Additionally, these type of transactions are increasingly on the radar of global investors looking to build scale across multiple assets and market segments. The Carlyle Group, for example, recently made a high-profile move into the sale leaseback market with its $3 billion purchase of developer iStar’s net lease business., according to Private Equity News.

While other net lease investors have been building their portfolios asset-by-asset, Carlyle’s sweep of 18 million square feet of industrial, office and entertainment properties across the country is notable in its size and scope. It follows another $10 billion investment they completed in the net lease market last year. The net lease market in the U.S. and Europe is valued around $12 trillion and is expected to continue to attract new investors.

A review of Real Capital Analytics data for the past year shows that industrial sale leaseback transactions in the U.S. totaled $3.4 billion across 39.3 million square feet of space. As investors look to expand their scale in the industrial sector, some are buying portfolios of sale leaseback properties.


Among the notable portfolio sale leaseback transactions in the past year was the $557.1 million acquisition of a 9.3 million-square-foot, six-building portfolio of J.C. Penney distribution centers in six markets. The properties were in Atlanta, Charlotte, Columbus, Dallas, Kansas City (KS), and Reno. The buildings ranged in size from 598,168 square feet to 2.16 million square feet.

The retailer has been struggling for years and was one of the largest retailers to file for Chapter 11 bankruptcy protection during the pandemic. The business emerged from bankruptcy after being acquired by retail mall owners Simon Property Group and Brookfield Asset Management. The company has closed many locations, but its industrial distribution centers are seen as valuable in supporting online sales growth

Also, KKR purchased Bluetriton Brands’ five building, fully leased portfolio in Los Angeles and Orange County, California for $45.7 million.

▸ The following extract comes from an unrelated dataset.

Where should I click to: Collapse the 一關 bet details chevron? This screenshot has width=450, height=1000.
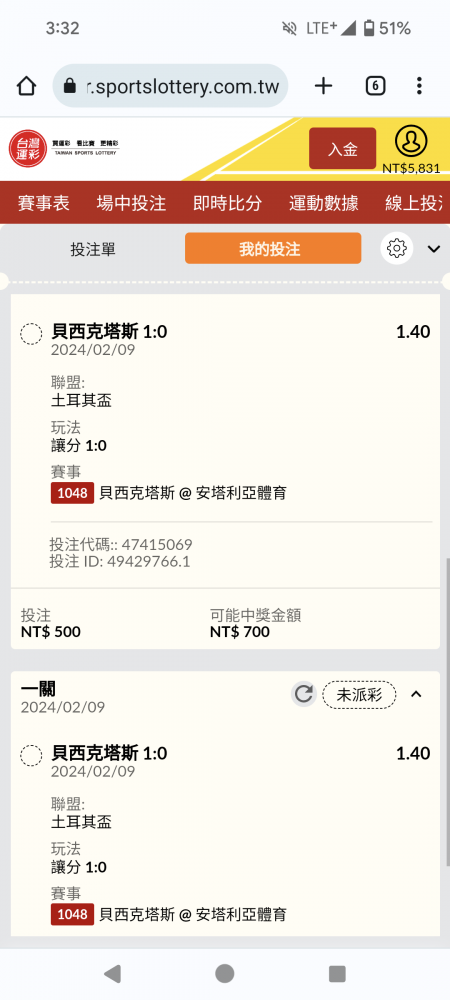coord(416,694)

Many of the buildings that traded as sale leasebacks over the past year were vintage buildings, with an average age of 40 years. Those facilities were likely built specifically for that tenant, making them ideal candidates for sale leasebacks. The JCPenney portfolio, for example, includes buildings constructed between 1947 (with that building modernized in 1979) and 1998.


Overall, just seven of the buildings that traded over the past year were five years old or newer. One example is a 780,000-square-foot facility built in 2021 for Goodblend, a cannabis industry investor. It was sold in a $41.5 million sale leaseback to Innovative Industrial Properties.

Sale leasebacks touch many industries

Sale leaseback transactions reported by Real Capital Analytics covered a range of business categories, from energy and heavy machinery companies to those that support energy related businesses. Chicago-based Ryerson completed a 1.45 million-square-foot sale leaseback totaling $100.5 million and covering facilities in Memphis, Tulsa, Pittsburgh, Houston and other markets. The buildings were constructed between 1959 and 1995.

As these examples show, sale leaseback activity is occurring throughout every region of the country, from large metros such as Los Angeles and Chicago to small- to mid-sized cities in the Midwest, Texas, Florida, and across the Mid-Atlantic and the Northeast. The average size for the transactions covered was 254,000 square feet.

Sale leaseback activity should look to expand in 2022, as businesses continue to monetize their real estate holdings and take advantage of today’s robust investment market.